There are a reassuring amount of career books for women out at the moment, each one inspiring you to kick ass and move up in the world. But which ones are worthy of the postage? I’ve scoured the internets and my own book collection to give you my top five books that will get you a promotion.

These books will motivate and inspire you to get what you deserve. They’re especially good reads if you’ve recently been told you suck at your job. Fear not – we’re here to help. Get the jasmine tea brewed, it’s time to study, Queens.

1: Feminist Fight Club – Jessica Bennett

My fervent love of Feminist Fight Club (FFC) is felt in every meeting at work when I use one of the book’s brilliant monikers. Manterrupting being one of my favourites and is used every time a male colleague has the ovaries to interupt me. FFC Advice focuses on helping out your fellow woman, instead of bringing her down, and how you can get what you want even with a particularly unruly man stopping you.

The book gives practical real-world advice on how to get the promotion you want. There’s a whole chapter on it, including step-by-step instructions on how to deal with your boss, what happens if you don’t get what you want, and how much money to ask for. Honestly, it’s The Bible for female empowerment in the workplace, and you need to read it.

Crown rating for Feminist Fight Club:

2: The Glass Wall – Sue Unerman & Kathryn Jacob

I was lucky enough to see the two authors of this book speak last year, and they were so inspiring. They both lead incredibly successful careers (Jacob is CEO of Pearl & Dean, Unerman a big wig at MediaCom) and have distilled their years of wisdom into a practical guide to smashing the glass ceiling at work. Much like FFC, The Glass Wall highlights the insidious sexism found in the workplace – it’s not bum-slapping anymore, it’s lack of recognition and unrealistic maternity leave. Full of case studies and sage advice, it’s hard not to read it all in one sitting – I know I did.

Crown rating for The Glass Wall:

3: Weird in a world that’s not – Jennifer Romolini

Jennifer’s hurtling career is envy inducing. In a short ten years she went from being a boss to an editor-in-chief to an editorial director to a vice president. The girl has got her shit together.

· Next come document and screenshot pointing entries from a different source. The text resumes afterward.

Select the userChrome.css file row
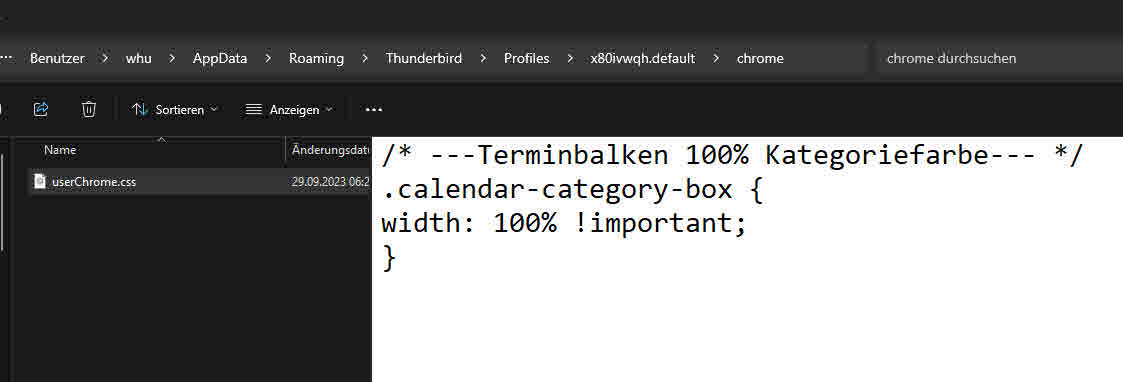Image resolution: width=1123 pixels, height=382 pixels. pyautogui.click(x=199, y=182)
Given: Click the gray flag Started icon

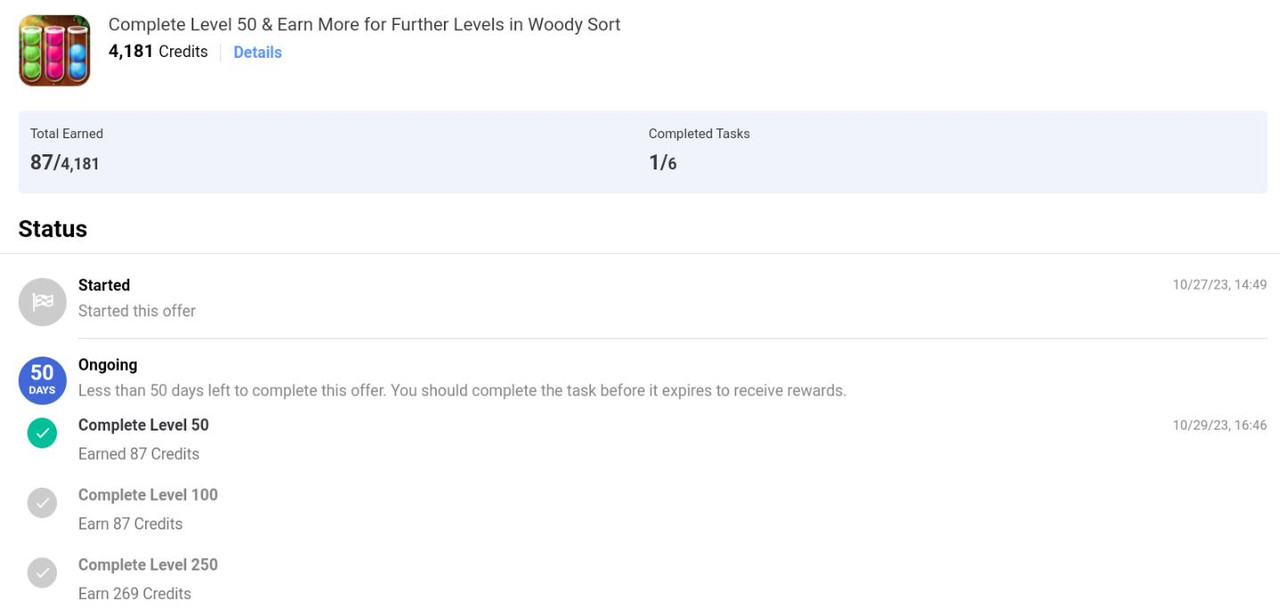Looking at the screenshot, I should [42, 302].
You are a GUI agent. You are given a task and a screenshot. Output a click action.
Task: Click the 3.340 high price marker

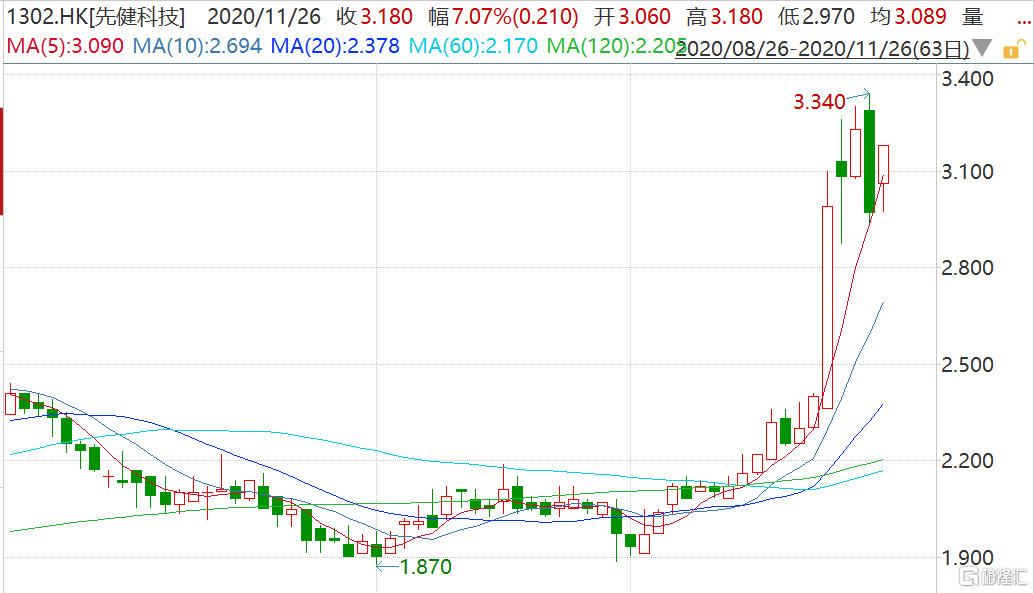(x=819, y=101)
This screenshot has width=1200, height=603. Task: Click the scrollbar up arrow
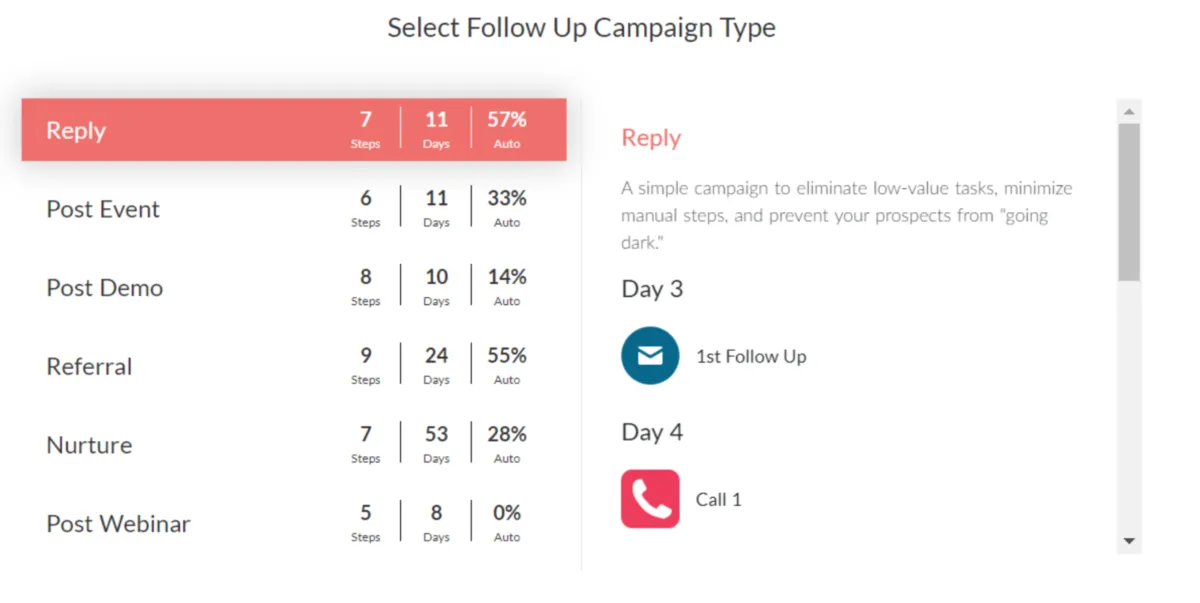coord(1129,111)

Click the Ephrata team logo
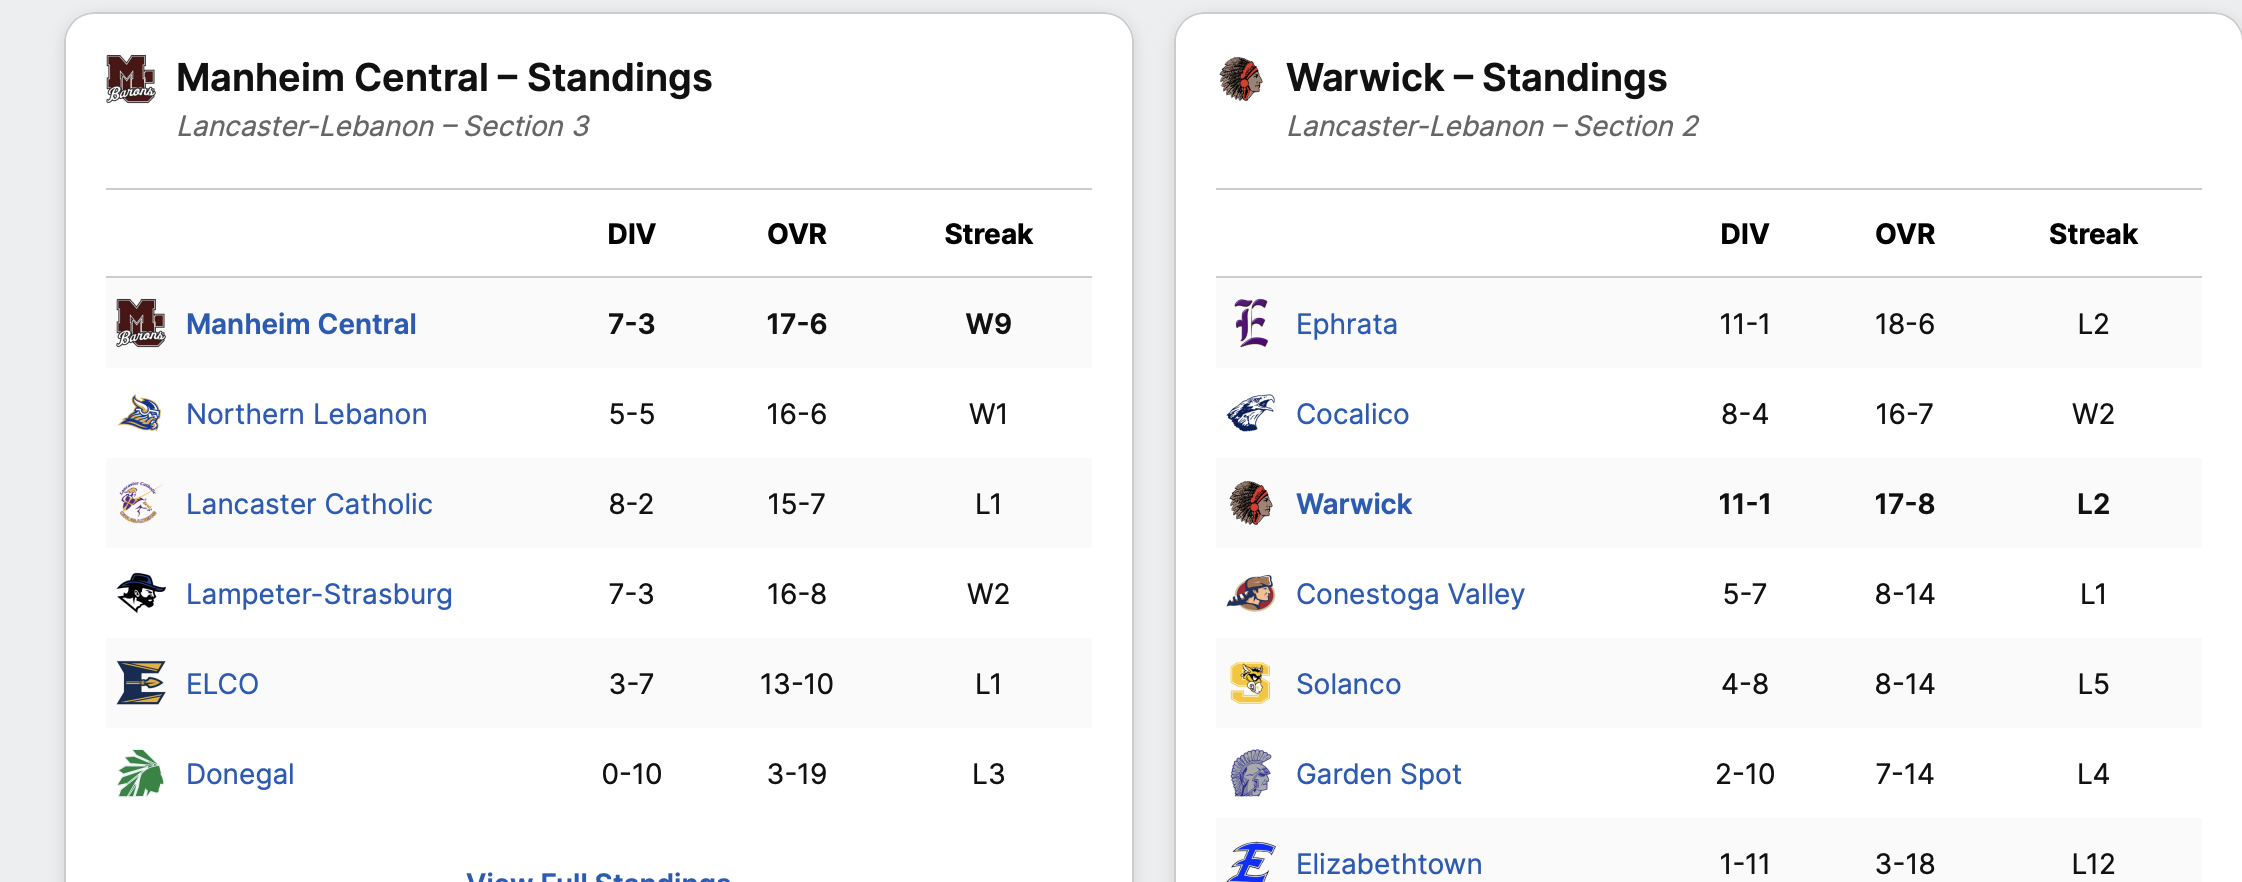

And in the great tradition of helping the sisterhood, she’s distilled all her advice into an appropriately named book, Weird in a world that’s not. The book offers tangible advice on how to achieve what you want at work, even when it seems seriously unlikely.

Just to give you a taste, this is what the book covers off:

  • How do I navigate the awkwardness of networking?
  • How do I deal with intense office politics?
  • How do I leave my crappy job?
  • How do I learn how to be a boss not just a #boss?
  • And, most importantly: How do I do all this and stay true to who I really am?

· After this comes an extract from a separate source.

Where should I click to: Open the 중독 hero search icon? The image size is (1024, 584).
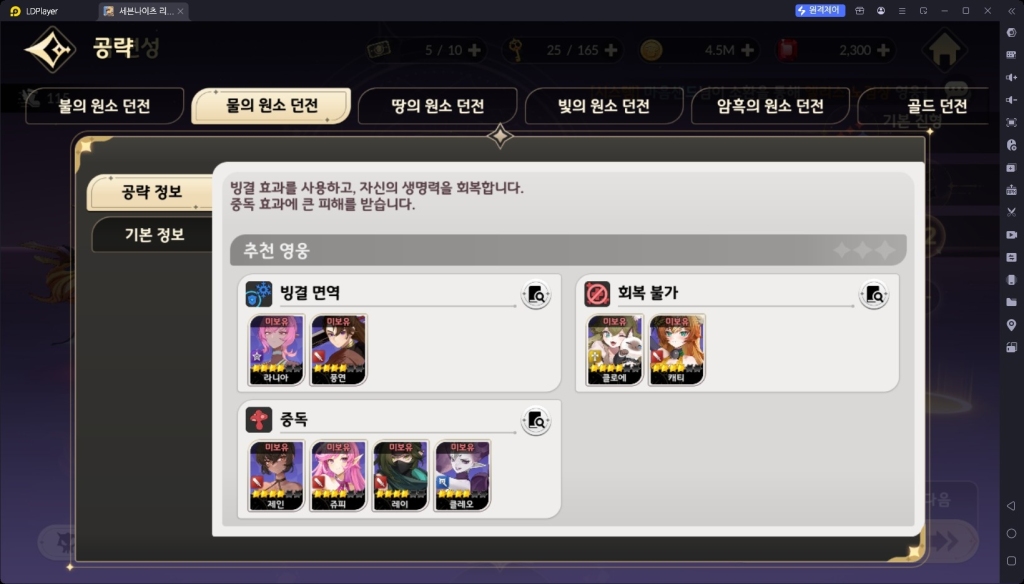click(x=536, y=421)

Crown rating for Weird in a world that’s not:

4: Creativity Inc. – Ed Catmull

You may think this book isn’t for you if you don’t work in a creative industry – but think again. Catmull’s legendary Creativity Inc. tells the story of Pixar, how it came to be, and how you can apply their recipe for success to your own company. We know you’re going to be CEO one day, so here’s a head start on how to manage your future team with creativity, foresight and resourcefulness. Plus, you get a load of juicy stories about Woody, Buzz and their first failure; Cars. Even if you don’t read it for career advice, the nostalgia levels are off the chain.

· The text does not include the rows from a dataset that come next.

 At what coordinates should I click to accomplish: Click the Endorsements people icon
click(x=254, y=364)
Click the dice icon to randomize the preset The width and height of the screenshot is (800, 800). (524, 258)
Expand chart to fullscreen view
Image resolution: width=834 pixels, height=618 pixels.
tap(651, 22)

Crown rating for Creativity Inc:

5: Damn good advice for people with talent – George Lois

In case you didn’t know, Don Draper of Mad Men is supposedly based on George Lois, and Lois is livid about it. “No good hack” I believe is how he refers to him. And it’s this kind of straight-talking New Yorker advice that is punched through Damn Good Advice. If you want something a little lighter to read, then this is the perfect book. Each page is set out like an advert, often consisting of just a headline and some bloody good graphics. Lois is the master of distilled communication, and if you want your promotion in a New York minute, Lois is the man to tell you how to get there. Read, digest and kick ass.